> PROBLEM DETAILS: Rewrite the records from the line containing "Given: Click the 进度款申报 page title" through the end of the records, replacing "page title" with "page heading" and keeping all else the same. Omit the pictures from your answer.

> DATASET RECORDS:

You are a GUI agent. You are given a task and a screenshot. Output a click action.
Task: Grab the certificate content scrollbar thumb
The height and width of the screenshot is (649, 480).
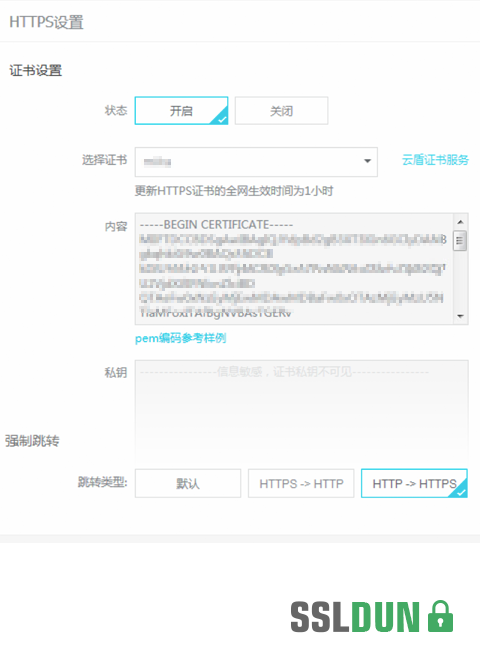pyautogui.click(x=460, y=241)
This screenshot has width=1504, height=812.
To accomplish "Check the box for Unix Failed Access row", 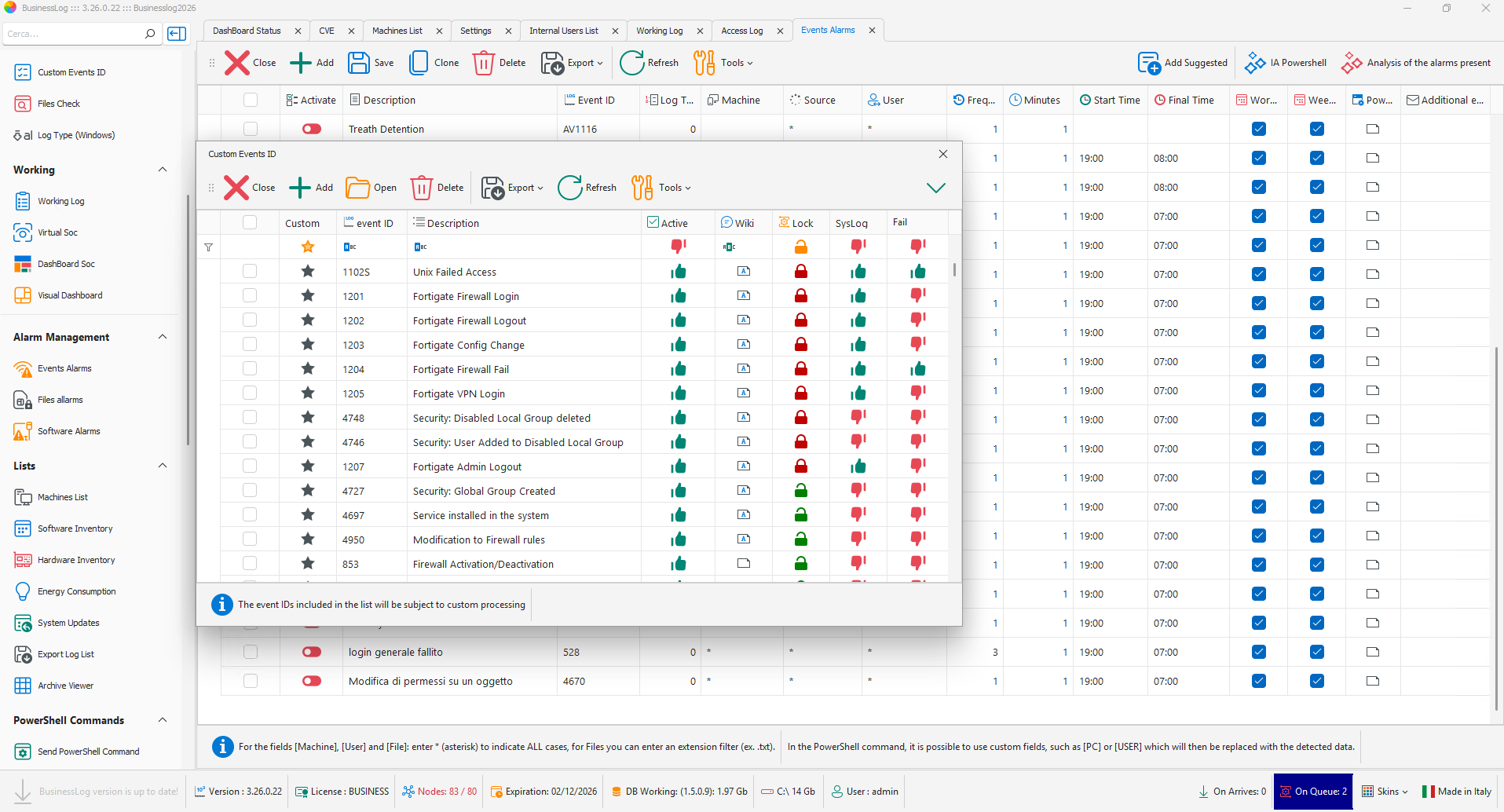I will (250, 271).
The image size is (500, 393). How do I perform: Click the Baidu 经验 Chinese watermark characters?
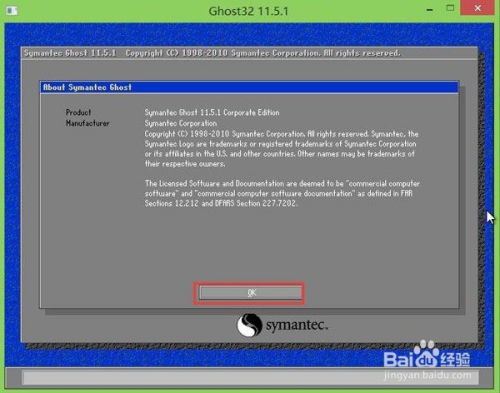click(455, 359)
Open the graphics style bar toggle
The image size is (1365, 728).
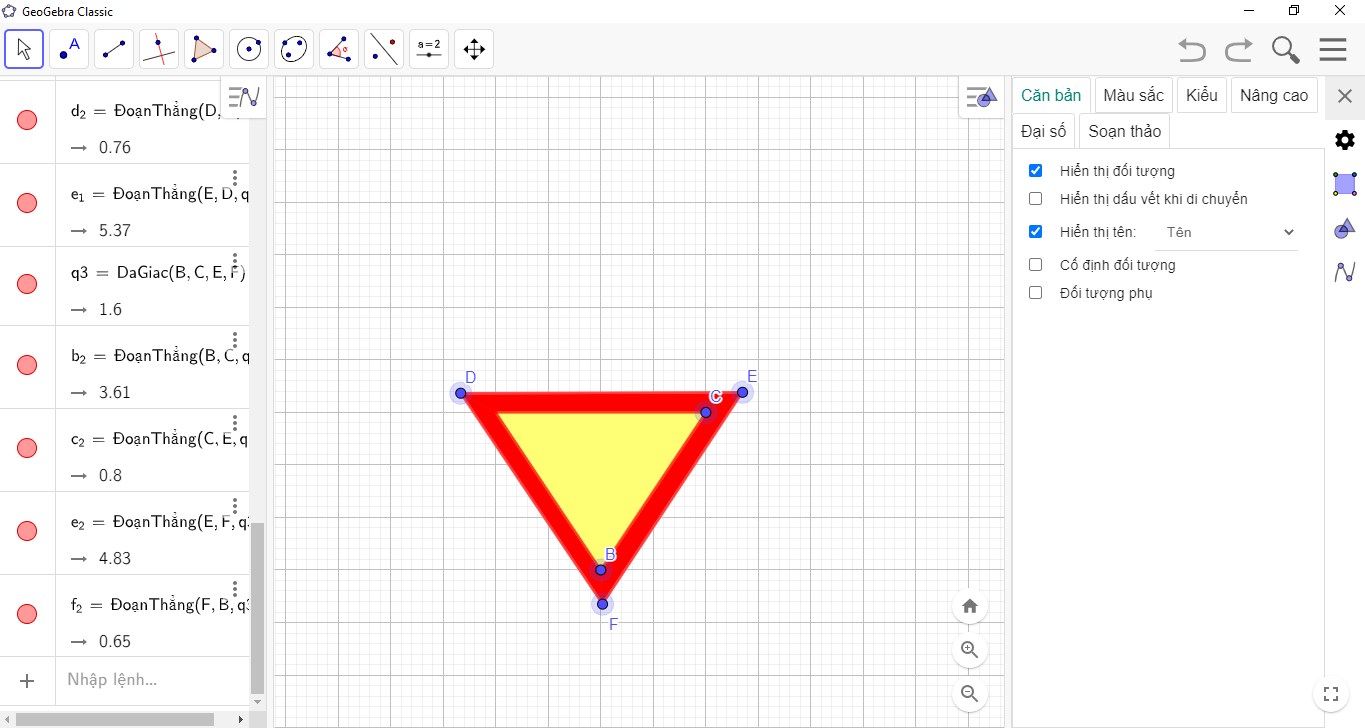click(980, 97)
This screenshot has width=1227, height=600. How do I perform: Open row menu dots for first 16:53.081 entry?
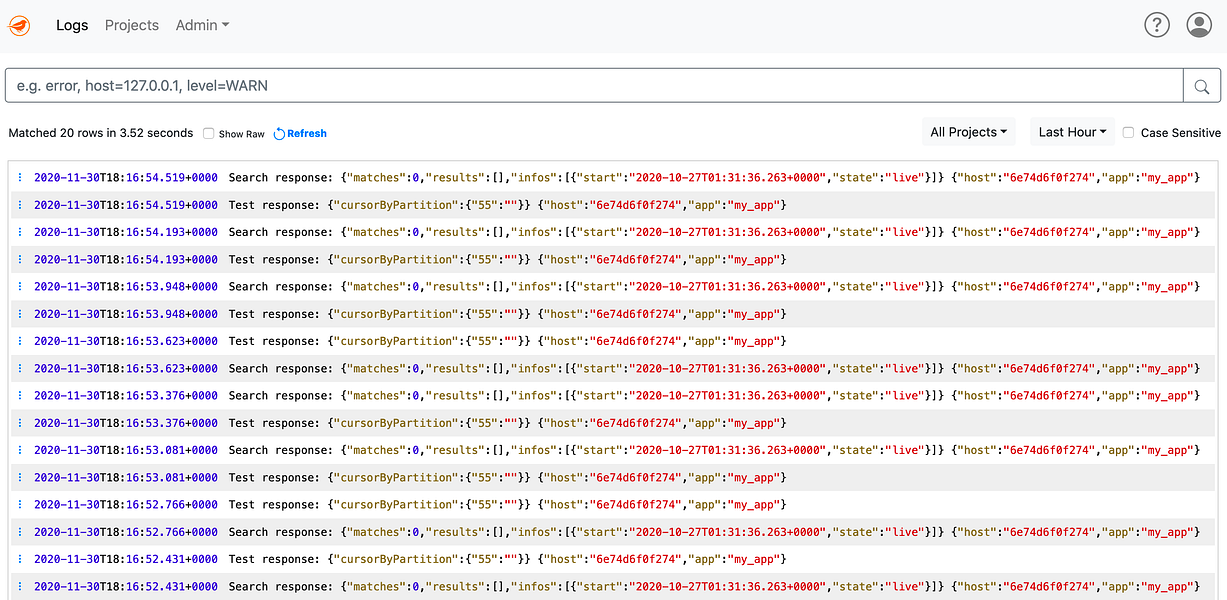point(20,450)
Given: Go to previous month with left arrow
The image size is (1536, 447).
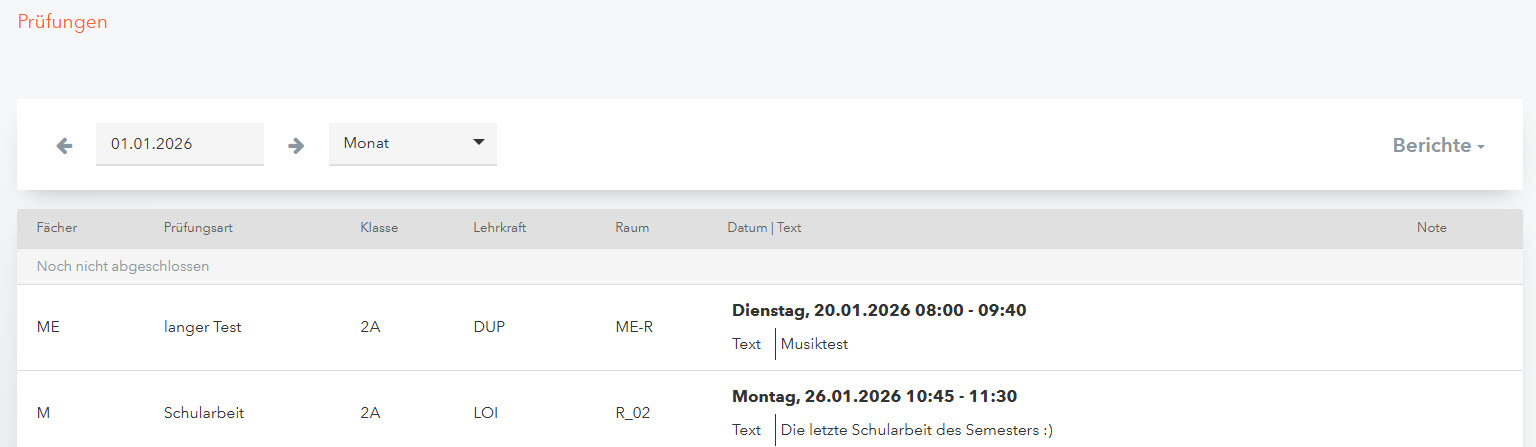Looking at the screenshot, I should 65,145.
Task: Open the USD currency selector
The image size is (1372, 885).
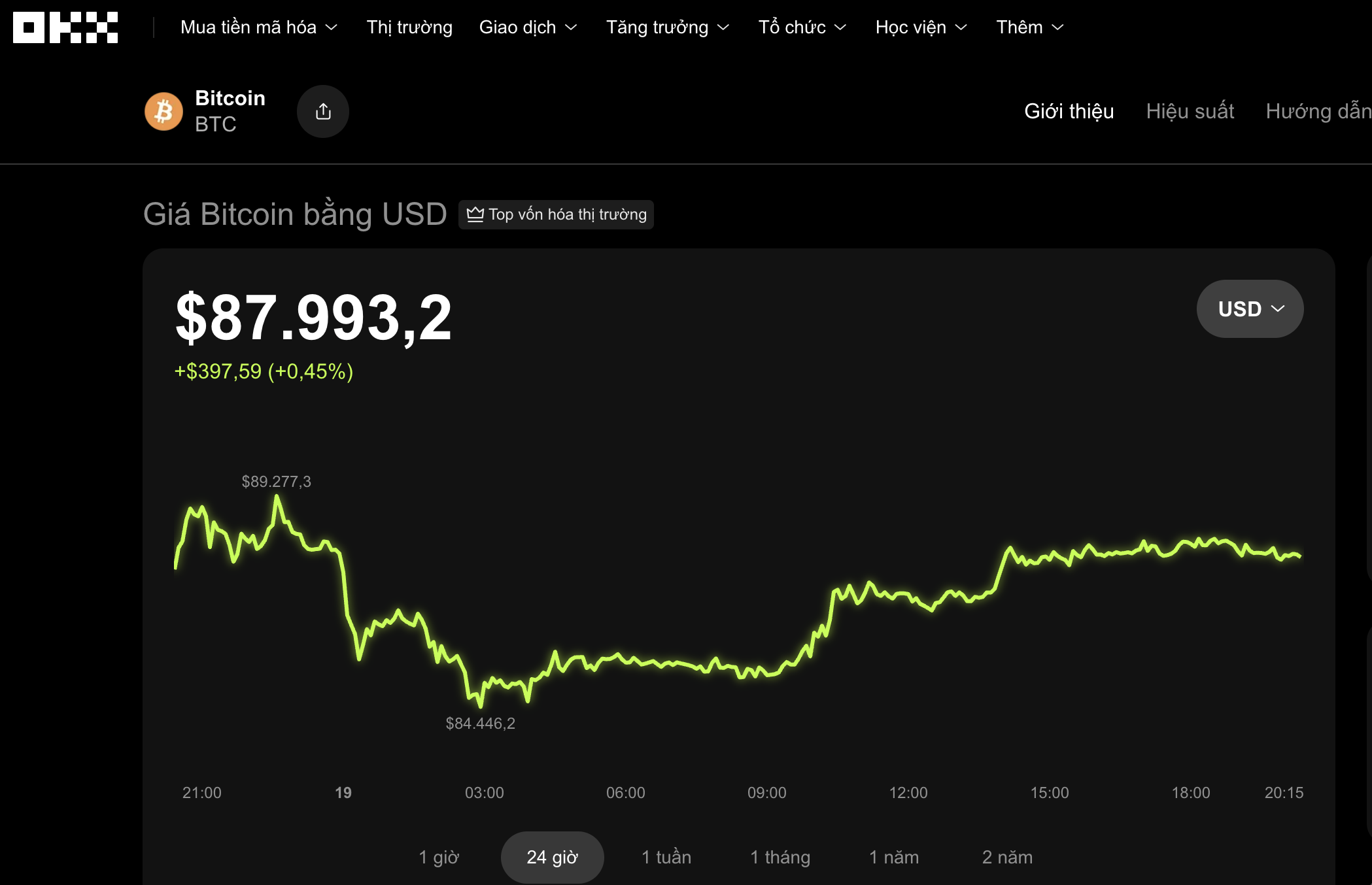Action: (1250, 309)
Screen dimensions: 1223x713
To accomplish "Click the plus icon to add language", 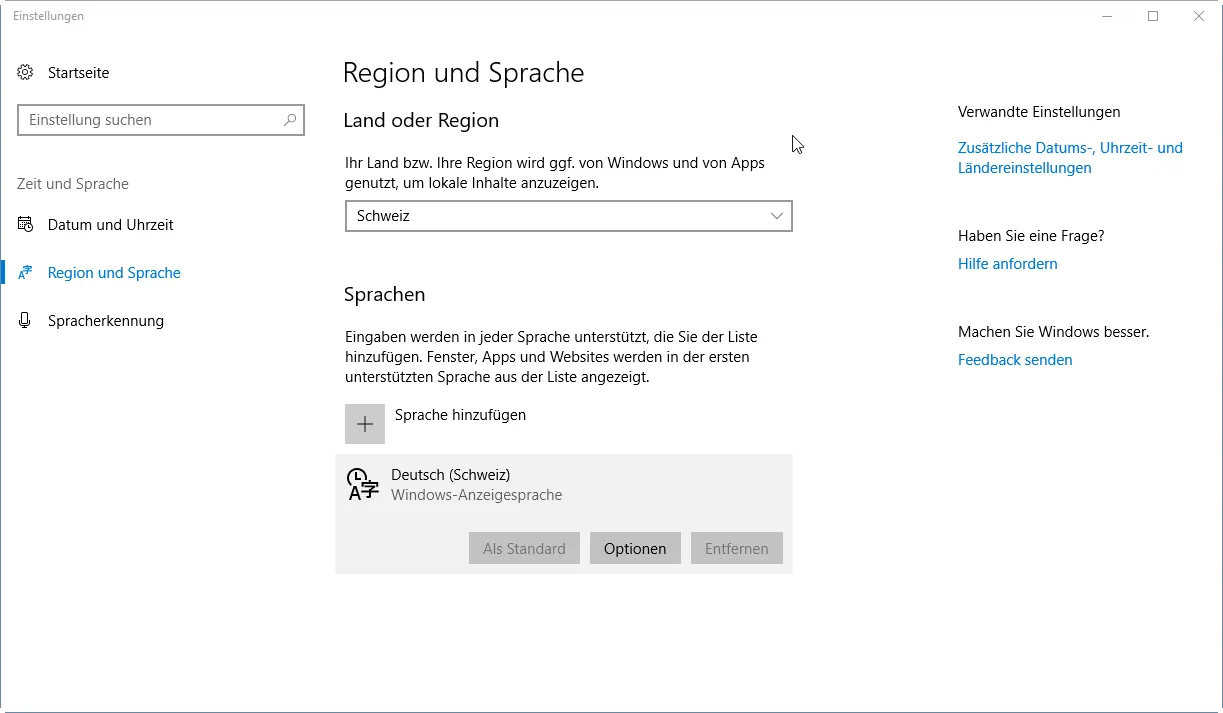I will [365, 424].
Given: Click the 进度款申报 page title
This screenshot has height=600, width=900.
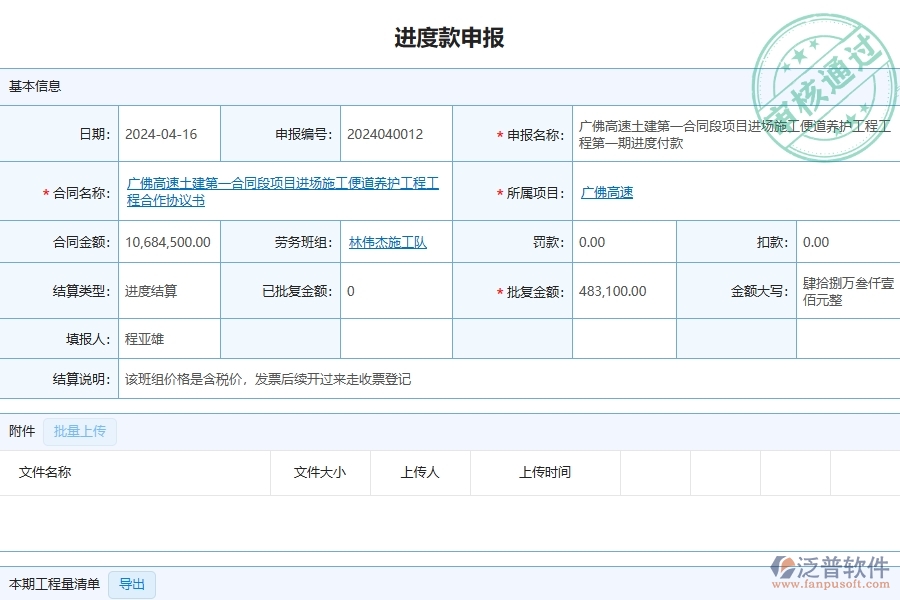Looking at the screenshot, I should [x=450, y=37].
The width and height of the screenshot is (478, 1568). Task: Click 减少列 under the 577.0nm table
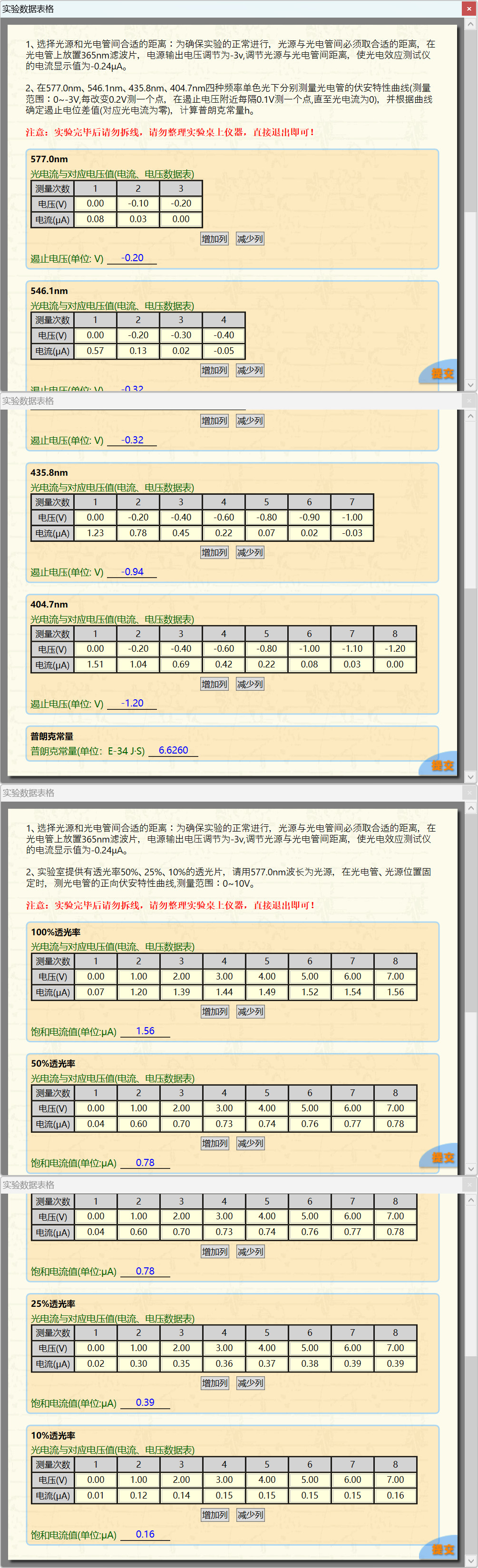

> EXERCISE RESULT:
Given: Click the 进度款申报 page heading
This screenshot has height=600, width=900.
Looking at the screenshot, I should [x=450, y=37].
The width and height of the screenshot is (478, 1568). Task: Click 减少列 under the 577.0nm table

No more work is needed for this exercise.